Entries on where items appear
%%

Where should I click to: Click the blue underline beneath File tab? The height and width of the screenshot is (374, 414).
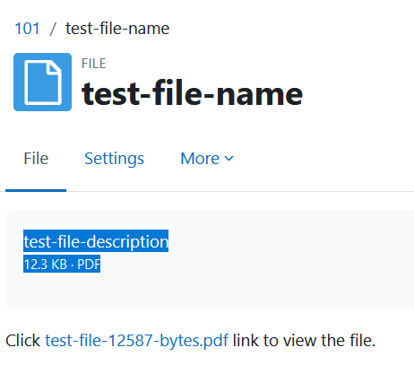[x=36, y=190]
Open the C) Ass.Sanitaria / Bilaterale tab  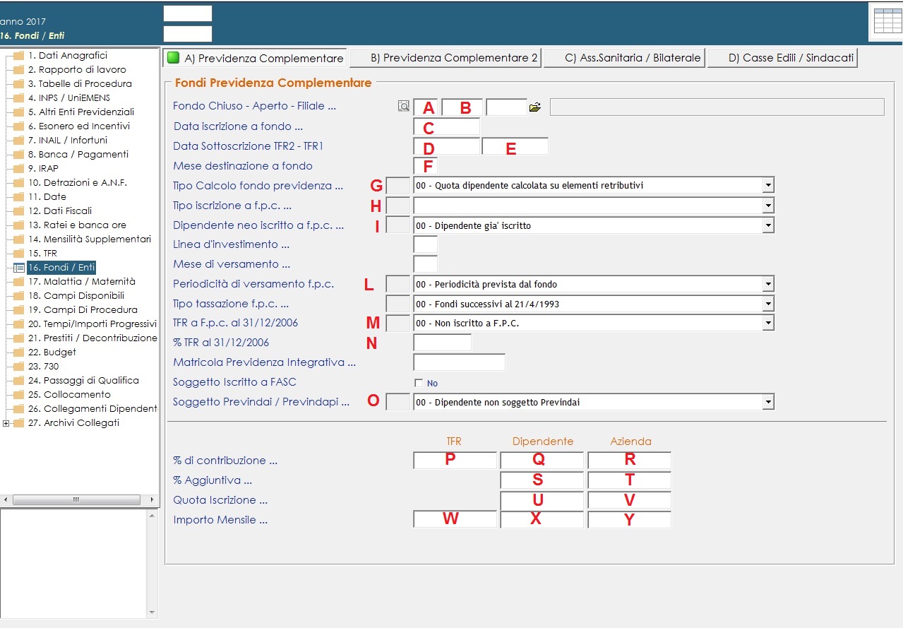point(625,58)
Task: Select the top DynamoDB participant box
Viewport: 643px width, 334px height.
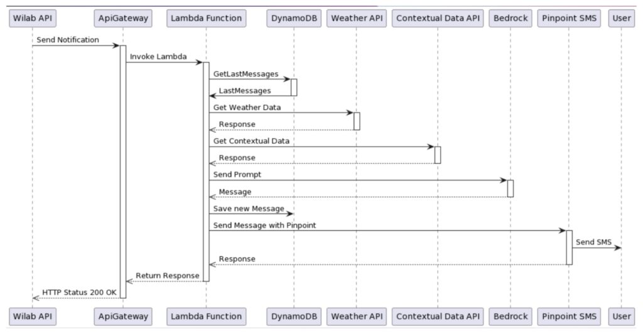Action: pos(294,18)
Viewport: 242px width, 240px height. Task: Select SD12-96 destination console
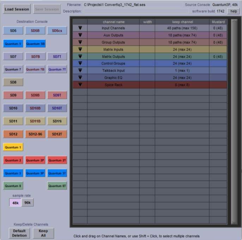tap(35, 134)
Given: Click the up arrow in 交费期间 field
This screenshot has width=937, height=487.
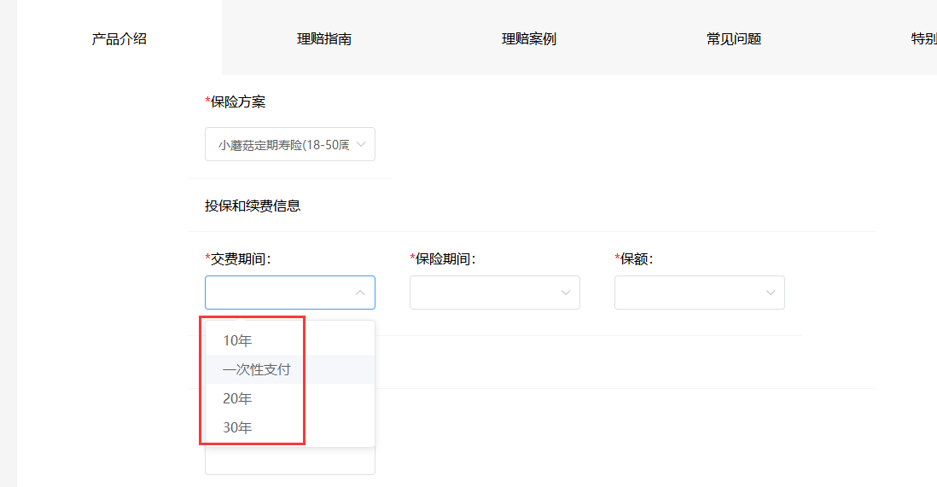Looking at the screenshot, I should click(x=360, y=293).
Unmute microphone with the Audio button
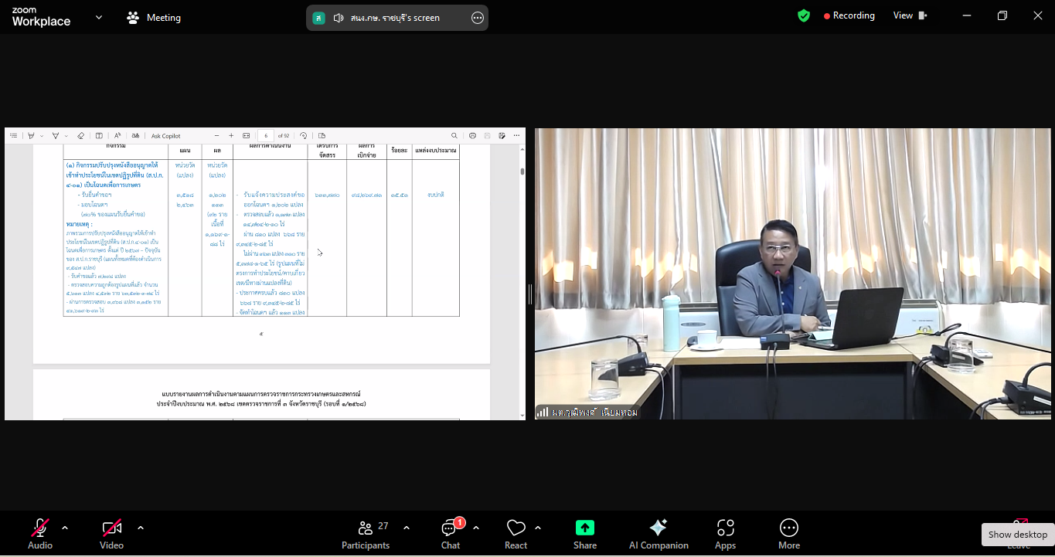 point(40,533)
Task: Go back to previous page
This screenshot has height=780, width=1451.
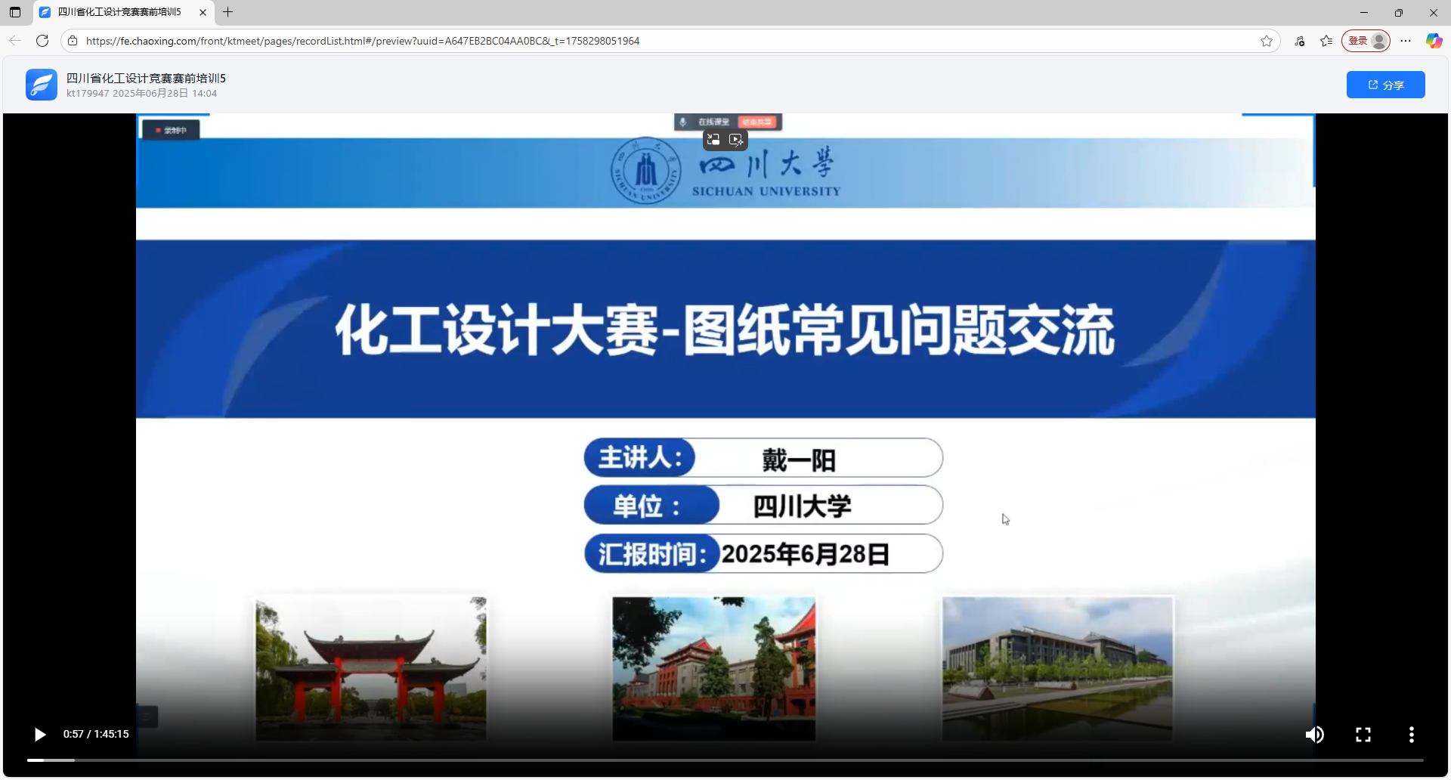Action: tap(15, 41)
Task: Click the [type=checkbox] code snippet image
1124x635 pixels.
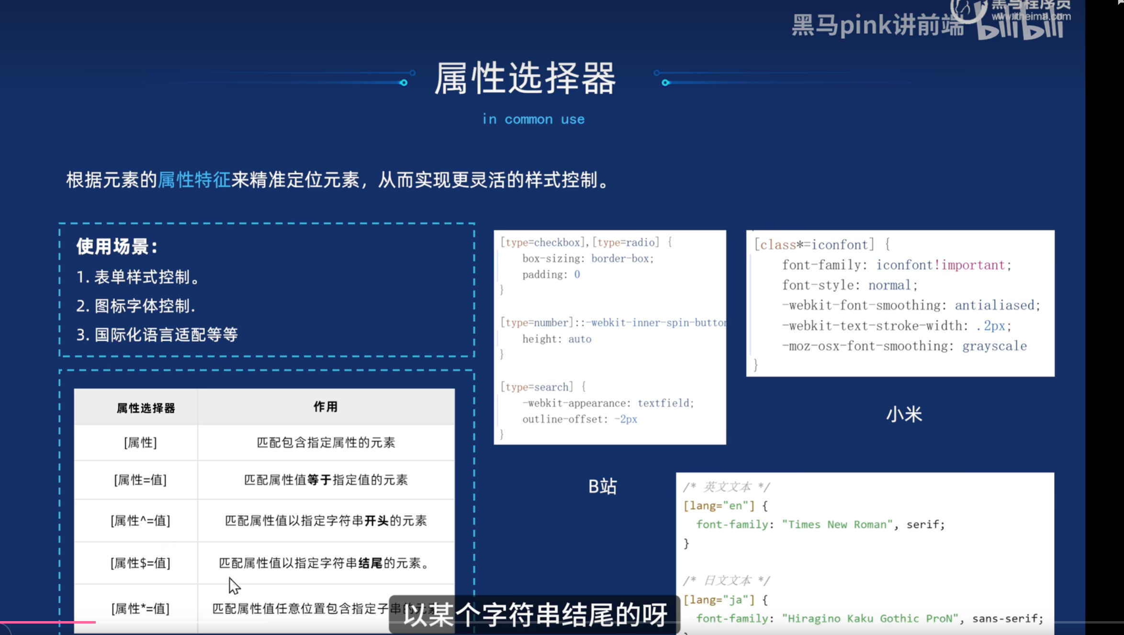Action: pyautogui.click(x=609, y=337)
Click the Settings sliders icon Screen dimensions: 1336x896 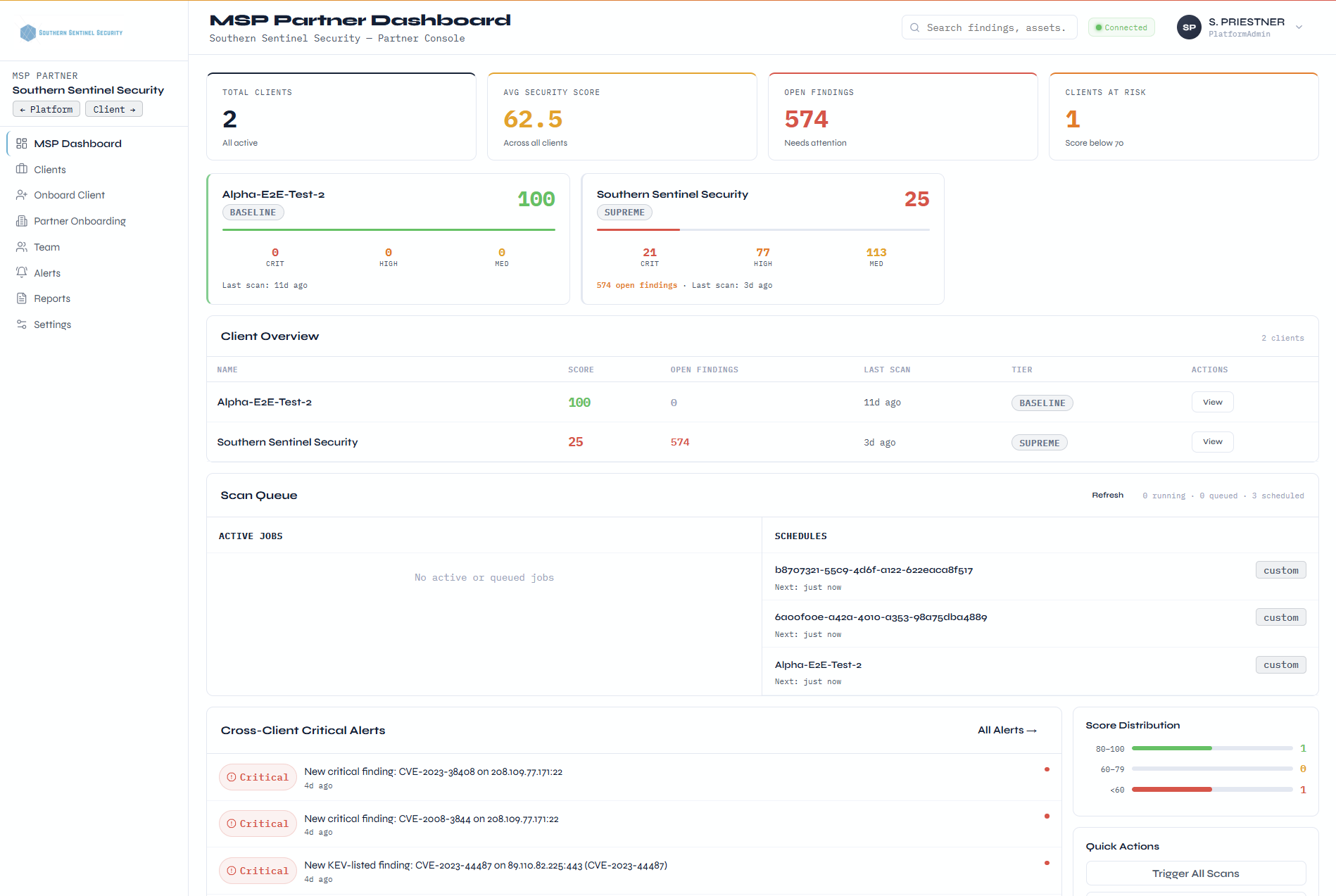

%%

- Description of the task -
Can you put everything from the line containing "Task: Click the" down to the end of the records into a JSON list of strings, one per line, with blank lines and the pictures left out?

- Response to the exercise -
[
  "Task: Click the [type=checkbox] code snippet image",
  "1124x635 pixels.",
  "Action: pyautogui.click(x=609, y=337)",
  "Click the Settings sliders icon Screen dimensions: 1336x896 "
]